European regulators are used to viewing the American tech industry as a rival, and they bristle today at taking direction from Washington. And despite the fact that two 5G suppliers are European, and EU officials have argued for “technological sovereignty”—a term most reasonably construed to mean technological independence from the United States—member nations have not yet settled on a joint policy.
On top of that, the EU single market prides itself on principles of fair competition and an unwillingness to favor or reject a company because of its national origin, especially when its products are competitive, as Huawei’s are, on metrics such as price. The irony in this approach, of course, is that the Chinese state has subsidized efforts by Huawei to undercut its European and South Korean competitors, not least because of the possibility of obtaining geopolitical leverage. The Wall Street Journal estimated recently that as much as $75 billion in state support fueled Huawei’s rise. The failure to see 5G beyond the consumer lens is also a failure to understand Chinese companies as implements of state power as much as private entities in their own right.

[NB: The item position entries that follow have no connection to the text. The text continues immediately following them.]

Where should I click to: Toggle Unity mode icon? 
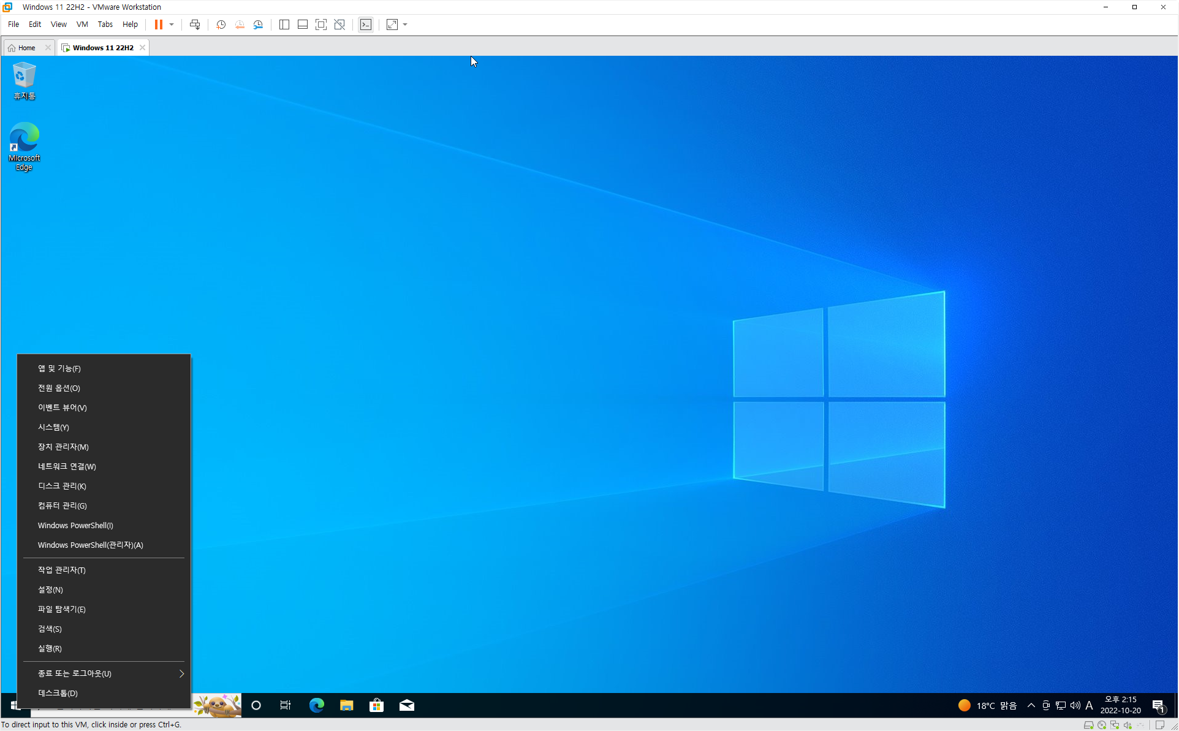click(339, 25)
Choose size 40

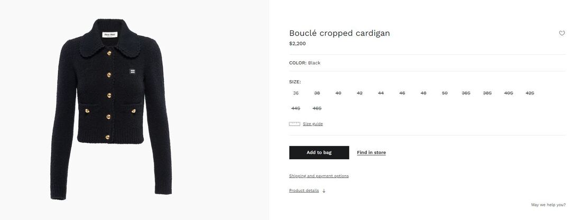pos(338,93)
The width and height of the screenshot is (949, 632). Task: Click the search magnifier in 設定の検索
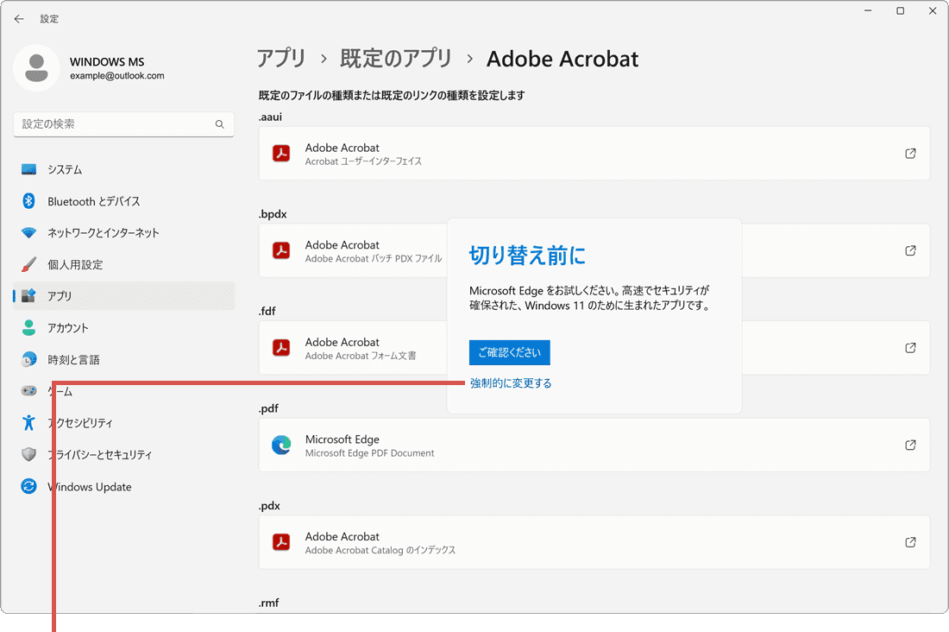(x=220, y=123)
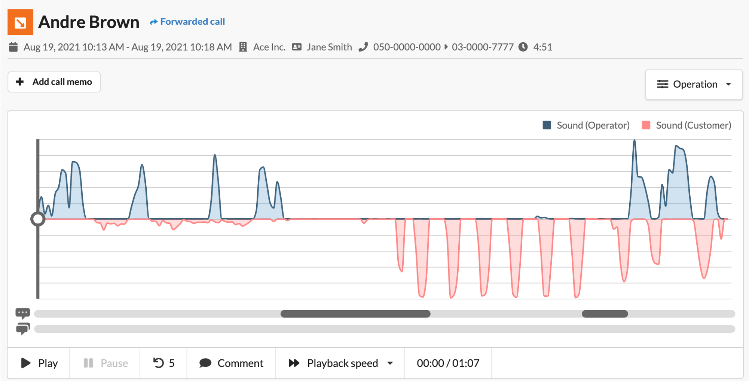Click the calendar icon beside call date

[13, 47]
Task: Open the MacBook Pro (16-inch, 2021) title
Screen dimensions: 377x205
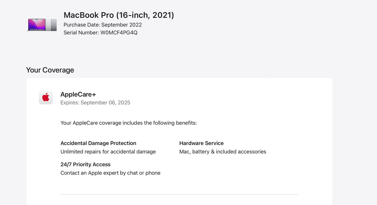Action: (x=119, y=15)
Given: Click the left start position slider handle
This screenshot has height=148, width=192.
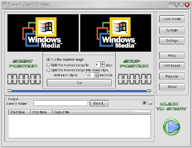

The dispute over 5G isn’t the first time in recent history that economic infrastructure matters have overlapped with geopolitics in unhealthy ways. Nor is it the first time that overlap has caused problems for the transatlantic relationship. The European energy sector has long relied on cheap natural gas piped in from Russia, and deregulation has allowed Russia’s state-owned gas company, Gazprom, to buy or build a large share of the infrastructure used to transport and distribute it. American policymakers have implored European leaders to diversify their energy sources, for fear of increased dependence on an authoritarian Russia. These warnings are often dismissed as self-serving, since American energy firms compete with Gazprom for European business.
The Trump administration’s mixed messaging on 5G lends credence to the cynical view that the United States is not serious about China as a national-security threat but regards it mostly as an economic competitor. (Never mind that U.S. telecom firms do not compete with Huawei on 5G equipment.) And the president’s trade threats against Europe—targeting products as varied as cheese, whiskey, and airplane fuselages—are not helping. Such positions prioritize trade conflicts over common security interests and alienate allies that the United States needs.
Even as Pompeo and others in the Trump administration warn against Huawei, European policymakers don’t know if Trump is serious about 5G as a national-security problem or planning to trade away the issue in exchange for the reduction in Chinese tariffs against U.S. farm products. But they do think he is serious about tariffs on them. They see trade as the one issue on which Trump has been consistent from the start of his presidential campaign.
The United States can work with its European partners to reduce geopolitical dependence on China and protect privacy and human rights in a data-centered age. But that will require Western policymakers and the public alike to conceive of 5G as something more than a consumer issue or a trade issue and devise a shared solution to protect the networks whose importance in our lives will only grow.